Listing for locating displayed items:
<<<<
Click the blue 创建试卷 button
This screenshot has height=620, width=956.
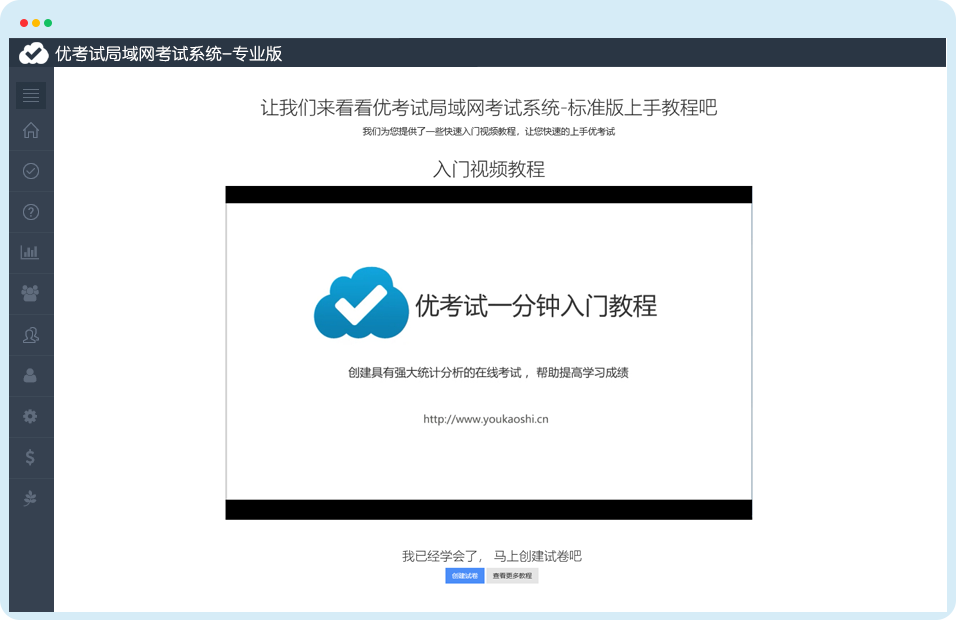pos(464,576)
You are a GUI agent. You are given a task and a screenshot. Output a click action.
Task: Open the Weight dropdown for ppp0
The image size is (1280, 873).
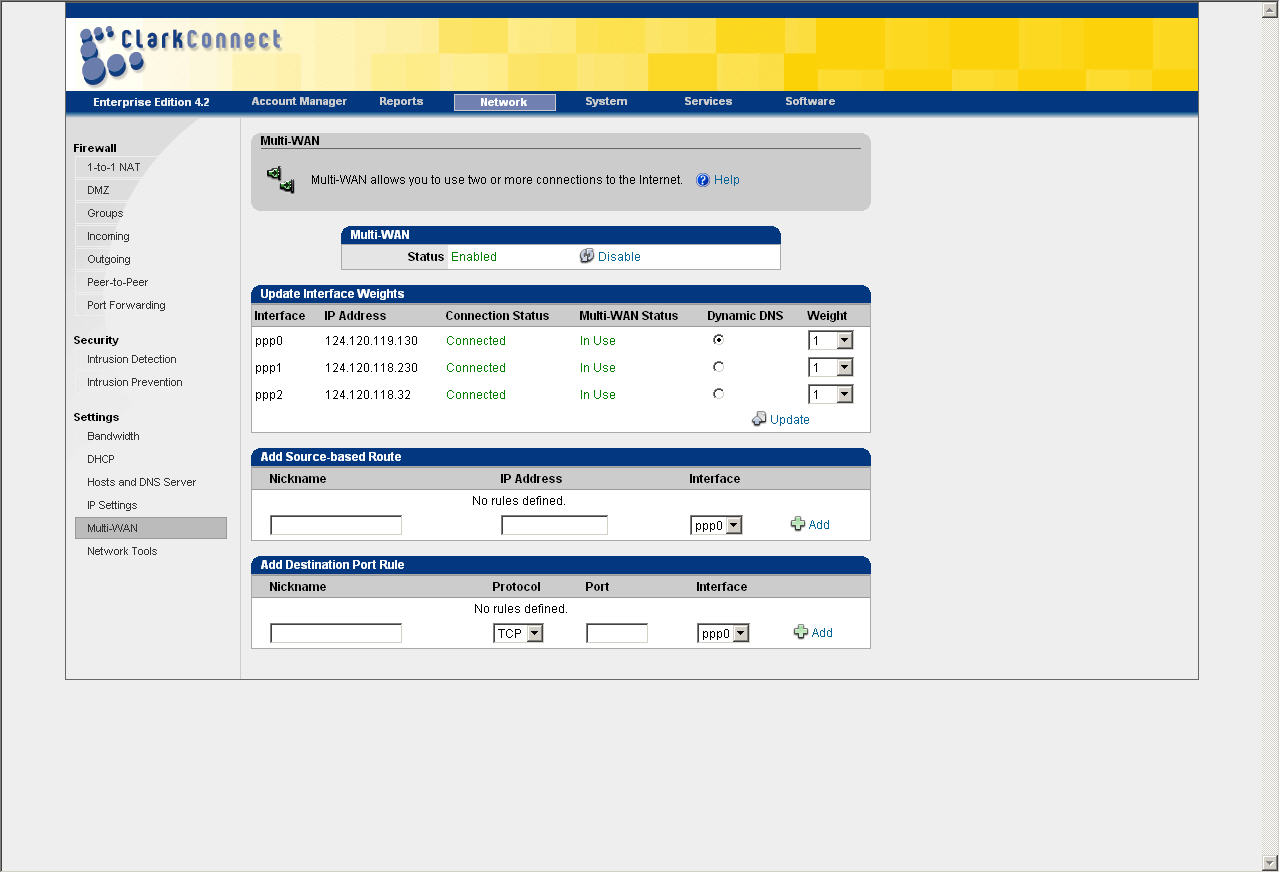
>>>>
WRITTEN REQUEST:
Could you transcribe every line of the listing above word for word, leaving out the pictures?

ANSWER FOR THE TASK:
Click the blue 创建试卷 button
This screenshot has height=620, width=956.
pos(464,576)
You are a GUI agent. You are given a task and a screenshot. Output a click action.
Task: Open the Weight dropdown for ppp0
The image size is (1280, 873).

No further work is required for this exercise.